> Textauszug
Wir danken dem Verlag MEDI-LEARN.net GbR für die freundliche Erlaubnis, Cartoons von Rippenspreizer verwenden zu dürfen. Mehr Cartoons sind unter http://www.medi-learn.de/cartoons/ zu finden.
Vielen Dank MEDI-LEARN.de!

Der Monat November war rappelvoll mit aufregenden Ereignissen im Gesundheitswesen: die Klagewelle der Krankenkassen wegen Abrechnungsbetrug, die Geburt von genmanipulierten Zwillingen in China, die MEDICA in Düsseldorf, die ImplantFiles. Diskussionsstoff genug für Ingo und Jupp bei ihrem monatlichen Stammtischtreffen in der Eckkneipe.

Mann Ingo, du kommst doch langsam in das Prothesen-Alter: hast du dir schon den passenden Herzschrittmacher, die richtige Hüftprothese oder die präzise Insulinpumpe ausgesucht? Wenn du da nicht aufpasst, kannst du ganz schön reinfallen.

  • Mein lieber Jupp, du willst doch wohl nicht etwa andeuten, dass ich alt geworden bin? Vor-beugen ist besser als nach hinten fallen. Mit meiner gesunden Ernährung, ausreichend Bewegung und der positiven Einstellung im Gehirn kann ich noch immer einen großen Bogen um einen Arzt, geschweige denn um ein Krankenhaus machen. Das haben wir beide doch wohl in unserer Berufspraxis im Gesundheitswesen gelernt, oder? Eine Krankheit ist viel zu ernst, als dass man sie einem Arzt anvertrauen sollte. Der setzt meistens nur darauf, dass die Selbstheilung des Patienten einsetzt.

Also Ingo, der große Rudolf Virchow hat mal gesagt: „Ein bisschen Kranksein ist manchmal ganz gesund.“ Jedes Mal, wenn ich krank bin, wird mir erst bewusst, wie gut es mir eigentlich vorher gegangen ist. Dann spreche ich mit meinen Zellen und frage sie ernsthaft, wann sie endlich wieder ihre Anstrengung auf meine Genesung konzentrieren wollen.

  • Richtig Jupp, das ist ja auch der Ansatz der Resilienzmedizin, welche die Selbstheilungskräfte aktivieren will. Placebos lösen im Gehirn oft die gleichen Immunabwehraktionen wie Medikamente aus. Der Glaube allein kann schon viel bewegen. Die Integrative Medizin kombiniert alternativmedizinische Verfahren mit der Schulmedizin, und das mit Erfolg.

> Datensätze
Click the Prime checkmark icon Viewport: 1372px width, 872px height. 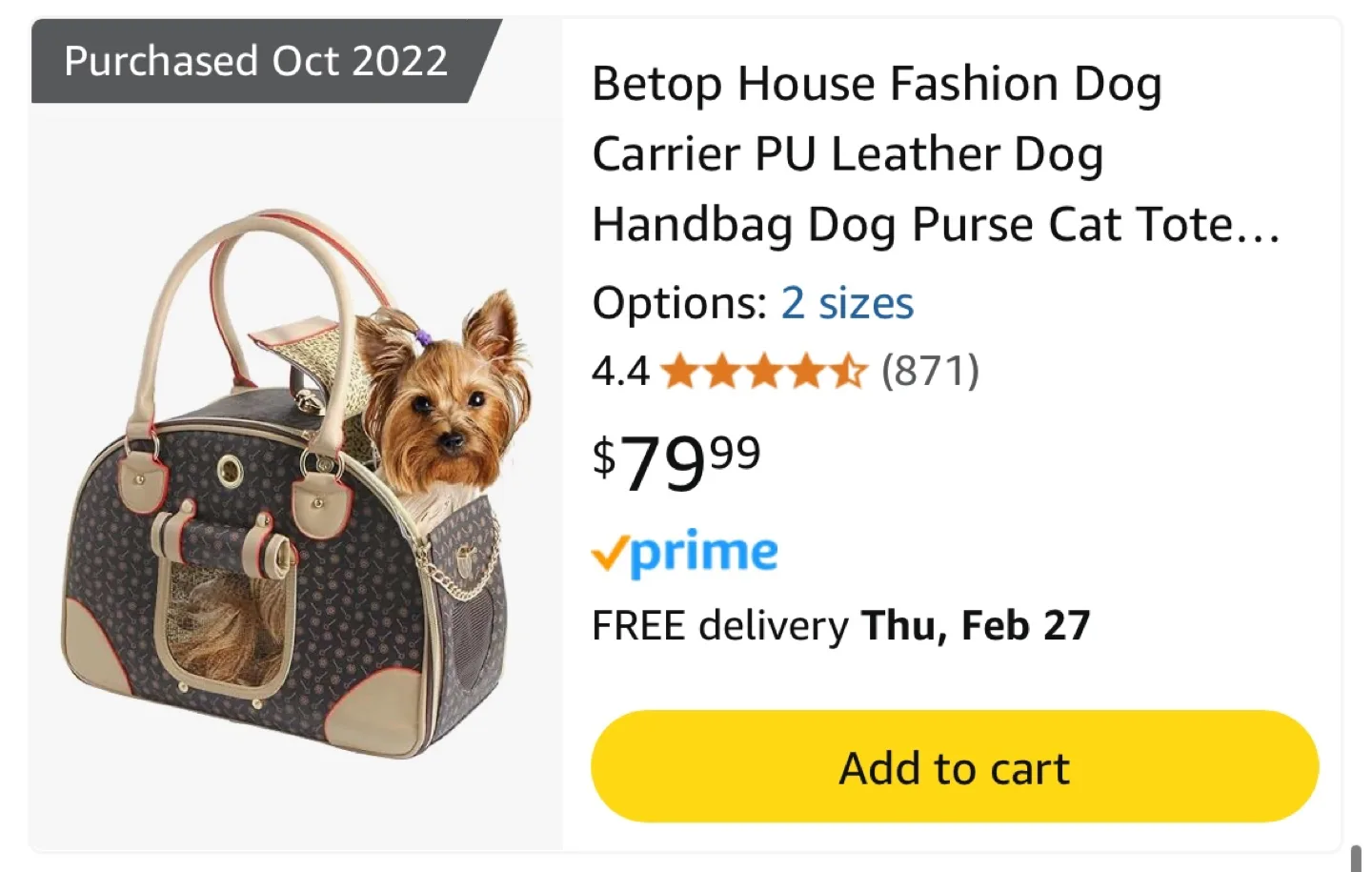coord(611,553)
* * *
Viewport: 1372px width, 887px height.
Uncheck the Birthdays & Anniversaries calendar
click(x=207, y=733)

> Aufgabenstellung
Gib den Textauszug beginnend mit "Wir danken dem" und endend mit "in der Eckkneipe." wieder und tausche dabei "Eckkneipe" gegen "Stammkneipe" aus. Die Daten sind eigenständiges Material und stehen in keinem Zusammenhang mit dem Textauszug.

> Schriftliche Antwort
Wir danken dem Verlag MEDI-LEARN.net GbR für die freundliche Erlaubnis, Cartoons von Rippenspreizer verwenden zu dürfen. Mehr Cartoons sind unter http://www.medi-learn.de/cartoons/ zu finden.
Vielen Dank MEDI-LEARN.de!

Der Monat November war rappelvoll mit aufregenden Ereignissen im Gesundheitswesen: die Klagewelle der Krankenkassen wegen Abrechnungsbetrug, die Geburt von genmanipulierten Zwillingen in China, die MEDICA in Düsseldorf, die ImplantFiles. Diskussionsstoff genug für Ingo und Jupp bei ihrem monatlichen Stammtischtreffen in der Stammkneipe.